It’s also a really cohesive album, an album full of great tracks that all complement each other. The album is structured really nicely, and so are the tracks themselves. At midway through the disc we’re hit with, ‘Sam Cherry’s Last Shot’ (featuring narration from harmonica dude Ambrose Kenny-Smith’s father and ex Dingoes frontman Broderick Smith), a drawn out heavy bluesy groove that contrasts really nicely against Broderick’s energetic narration. The next track, ‘Cut Throat Boogie’, sits so well as an answer to ‘Sam Cherry’s Last Shot’. A raucous harmonica filled pushy number, it’s father and son showing the rest who’s best.
But, for me, the standouts sit a few tracks from the beginning and one track from the end. New single ‘Muckraker’ feels as though a pop song has gotten in on with a surfy, 60’s rock’n’roll track. The changes in tempo force you to move with it. Muckraker then leads into ‘Nein’, another melodic pop track that sounds as though it must’ve been abducted by a group of drunken pub crawlers.

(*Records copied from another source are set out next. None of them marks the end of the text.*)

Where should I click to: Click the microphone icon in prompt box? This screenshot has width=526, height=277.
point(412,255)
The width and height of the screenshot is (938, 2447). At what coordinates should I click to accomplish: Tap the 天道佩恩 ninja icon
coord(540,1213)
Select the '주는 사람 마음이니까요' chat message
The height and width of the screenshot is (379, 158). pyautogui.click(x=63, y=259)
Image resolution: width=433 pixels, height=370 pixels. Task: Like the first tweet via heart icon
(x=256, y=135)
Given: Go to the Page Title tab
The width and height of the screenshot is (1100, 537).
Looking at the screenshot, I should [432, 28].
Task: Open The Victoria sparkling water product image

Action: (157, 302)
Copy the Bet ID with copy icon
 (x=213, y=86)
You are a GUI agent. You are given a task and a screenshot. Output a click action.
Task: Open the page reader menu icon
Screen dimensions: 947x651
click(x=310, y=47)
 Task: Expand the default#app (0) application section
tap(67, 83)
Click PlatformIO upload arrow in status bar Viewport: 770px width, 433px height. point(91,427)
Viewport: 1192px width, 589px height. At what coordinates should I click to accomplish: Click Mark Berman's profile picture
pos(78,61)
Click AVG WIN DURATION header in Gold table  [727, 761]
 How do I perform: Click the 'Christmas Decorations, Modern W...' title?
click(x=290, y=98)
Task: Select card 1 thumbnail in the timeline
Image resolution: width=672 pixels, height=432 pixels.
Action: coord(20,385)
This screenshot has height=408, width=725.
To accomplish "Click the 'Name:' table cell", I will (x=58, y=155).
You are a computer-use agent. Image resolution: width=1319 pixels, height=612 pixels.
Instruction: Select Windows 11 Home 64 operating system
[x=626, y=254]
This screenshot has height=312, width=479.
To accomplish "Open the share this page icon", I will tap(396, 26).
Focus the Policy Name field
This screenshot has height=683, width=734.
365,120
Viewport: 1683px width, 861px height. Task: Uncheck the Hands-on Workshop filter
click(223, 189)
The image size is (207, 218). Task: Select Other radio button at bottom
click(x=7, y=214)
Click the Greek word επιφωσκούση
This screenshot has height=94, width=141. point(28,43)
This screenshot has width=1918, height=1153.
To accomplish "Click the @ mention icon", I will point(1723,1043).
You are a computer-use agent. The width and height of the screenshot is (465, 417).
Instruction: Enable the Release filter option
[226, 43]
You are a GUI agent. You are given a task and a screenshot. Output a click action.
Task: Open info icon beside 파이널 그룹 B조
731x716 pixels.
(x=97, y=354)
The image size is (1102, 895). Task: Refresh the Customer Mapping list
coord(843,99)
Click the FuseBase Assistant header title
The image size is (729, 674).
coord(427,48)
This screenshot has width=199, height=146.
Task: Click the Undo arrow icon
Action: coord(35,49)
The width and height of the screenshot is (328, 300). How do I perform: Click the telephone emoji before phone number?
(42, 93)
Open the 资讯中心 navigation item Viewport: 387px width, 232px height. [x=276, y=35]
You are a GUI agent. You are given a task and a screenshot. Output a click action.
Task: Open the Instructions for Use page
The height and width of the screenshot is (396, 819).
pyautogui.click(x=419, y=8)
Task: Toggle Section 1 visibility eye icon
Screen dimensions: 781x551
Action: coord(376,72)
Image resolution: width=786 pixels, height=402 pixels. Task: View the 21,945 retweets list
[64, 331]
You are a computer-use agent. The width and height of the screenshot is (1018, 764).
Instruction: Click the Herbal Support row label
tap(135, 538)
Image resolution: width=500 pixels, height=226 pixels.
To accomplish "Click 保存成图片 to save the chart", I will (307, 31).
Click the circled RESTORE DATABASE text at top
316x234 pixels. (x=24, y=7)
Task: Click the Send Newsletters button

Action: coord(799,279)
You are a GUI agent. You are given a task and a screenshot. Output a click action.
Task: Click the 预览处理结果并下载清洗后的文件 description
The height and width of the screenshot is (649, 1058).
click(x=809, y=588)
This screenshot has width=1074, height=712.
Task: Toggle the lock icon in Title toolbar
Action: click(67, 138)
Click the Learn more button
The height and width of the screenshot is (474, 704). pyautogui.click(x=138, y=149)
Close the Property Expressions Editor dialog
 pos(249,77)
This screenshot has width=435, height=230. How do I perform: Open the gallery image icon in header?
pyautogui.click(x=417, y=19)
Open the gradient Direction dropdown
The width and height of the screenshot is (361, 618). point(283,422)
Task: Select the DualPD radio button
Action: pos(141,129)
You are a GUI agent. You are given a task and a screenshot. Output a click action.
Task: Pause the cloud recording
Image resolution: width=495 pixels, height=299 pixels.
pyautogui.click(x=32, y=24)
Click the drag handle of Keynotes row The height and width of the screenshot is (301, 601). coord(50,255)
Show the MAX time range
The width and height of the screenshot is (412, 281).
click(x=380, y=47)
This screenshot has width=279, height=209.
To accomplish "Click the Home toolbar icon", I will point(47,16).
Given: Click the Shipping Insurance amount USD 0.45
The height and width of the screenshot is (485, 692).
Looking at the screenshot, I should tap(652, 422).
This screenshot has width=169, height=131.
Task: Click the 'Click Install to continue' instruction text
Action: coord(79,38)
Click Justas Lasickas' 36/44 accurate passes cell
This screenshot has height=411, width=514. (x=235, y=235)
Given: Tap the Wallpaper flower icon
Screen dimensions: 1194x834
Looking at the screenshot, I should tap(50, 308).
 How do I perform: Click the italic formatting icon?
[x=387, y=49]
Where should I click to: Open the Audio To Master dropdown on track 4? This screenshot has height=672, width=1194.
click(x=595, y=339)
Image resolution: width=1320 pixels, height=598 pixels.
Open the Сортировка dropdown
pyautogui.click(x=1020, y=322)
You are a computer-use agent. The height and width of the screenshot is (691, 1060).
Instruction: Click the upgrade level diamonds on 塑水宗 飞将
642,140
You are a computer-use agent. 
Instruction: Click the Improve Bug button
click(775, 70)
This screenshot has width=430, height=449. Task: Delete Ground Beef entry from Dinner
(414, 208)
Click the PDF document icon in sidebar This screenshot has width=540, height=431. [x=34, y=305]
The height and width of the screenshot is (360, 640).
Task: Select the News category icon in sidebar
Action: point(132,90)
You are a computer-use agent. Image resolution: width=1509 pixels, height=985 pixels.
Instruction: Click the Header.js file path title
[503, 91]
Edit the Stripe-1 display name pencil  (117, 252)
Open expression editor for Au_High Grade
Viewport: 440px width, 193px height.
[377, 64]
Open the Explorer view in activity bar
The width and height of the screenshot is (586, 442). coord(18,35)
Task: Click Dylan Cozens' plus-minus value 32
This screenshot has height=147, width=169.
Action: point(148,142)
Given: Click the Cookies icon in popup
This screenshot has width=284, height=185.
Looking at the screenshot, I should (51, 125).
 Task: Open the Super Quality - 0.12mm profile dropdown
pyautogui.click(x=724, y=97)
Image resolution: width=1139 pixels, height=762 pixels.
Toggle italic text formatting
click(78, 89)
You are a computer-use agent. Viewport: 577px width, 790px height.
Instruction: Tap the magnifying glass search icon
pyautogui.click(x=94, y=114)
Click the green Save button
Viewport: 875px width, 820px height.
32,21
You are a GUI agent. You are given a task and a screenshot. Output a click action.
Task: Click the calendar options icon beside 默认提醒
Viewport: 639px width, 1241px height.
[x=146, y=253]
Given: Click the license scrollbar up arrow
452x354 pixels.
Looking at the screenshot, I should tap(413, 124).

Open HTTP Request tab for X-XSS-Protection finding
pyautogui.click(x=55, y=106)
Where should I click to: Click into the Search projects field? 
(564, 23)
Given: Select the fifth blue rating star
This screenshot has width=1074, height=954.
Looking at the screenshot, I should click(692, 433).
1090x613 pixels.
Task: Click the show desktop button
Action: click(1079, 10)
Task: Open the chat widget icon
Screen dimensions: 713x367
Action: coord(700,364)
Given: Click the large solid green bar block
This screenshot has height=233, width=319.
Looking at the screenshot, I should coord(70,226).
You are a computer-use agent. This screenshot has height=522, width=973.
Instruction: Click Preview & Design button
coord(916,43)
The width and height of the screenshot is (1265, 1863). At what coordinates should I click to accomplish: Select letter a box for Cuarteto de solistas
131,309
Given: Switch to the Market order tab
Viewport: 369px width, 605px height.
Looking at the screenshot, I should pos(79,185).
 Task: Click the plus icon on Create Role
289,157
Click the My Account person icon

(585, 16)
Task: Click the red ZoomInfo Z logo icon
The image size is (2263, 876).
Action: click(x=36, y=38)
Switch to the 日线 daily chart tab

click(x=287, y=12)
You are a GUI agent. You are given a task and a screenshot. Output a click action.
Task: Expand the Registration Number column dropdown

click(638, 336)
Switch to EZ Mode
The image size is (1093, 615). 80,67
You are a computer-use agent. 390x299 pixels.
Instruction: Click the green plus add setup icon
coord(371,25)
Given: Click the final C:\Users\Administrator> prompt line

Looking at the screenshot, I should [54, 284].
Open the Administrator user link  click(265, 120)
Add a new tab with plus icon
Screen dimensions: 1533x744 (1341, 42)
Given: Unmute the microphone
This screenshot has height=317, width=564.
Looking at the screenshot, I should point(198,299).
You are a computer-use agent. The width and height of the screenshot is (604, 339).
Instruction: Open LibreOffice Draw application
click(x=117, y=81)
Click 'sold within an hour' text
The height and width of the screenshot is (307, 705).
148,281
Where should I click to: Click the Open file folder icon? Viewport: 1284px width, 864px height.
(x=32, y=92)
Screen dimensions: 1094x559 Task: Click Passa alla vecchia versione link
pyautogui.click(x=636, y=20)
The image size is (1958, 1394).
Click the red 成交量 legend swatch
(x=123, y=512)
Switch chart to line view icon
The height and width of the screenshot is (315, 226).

The second last track, ‘Sea of Trees’ also gets me. Sure, it’s a pretty messed up and deals with some rather intense thought processes, but I think the fact that it sits between a track about bass player Lucas’s Meredith disaster (‘Uh Oh, I Called Mum’) and a track which literally just lists Joe’s fave footy players (‘Footy Footy’), ultimately affirms the idea that for the King Gizzard boys, being able to throw a bunch of mates together in a room, and lose your shit for a bit whilst writing some killer songs, well that’s all that matters in the end.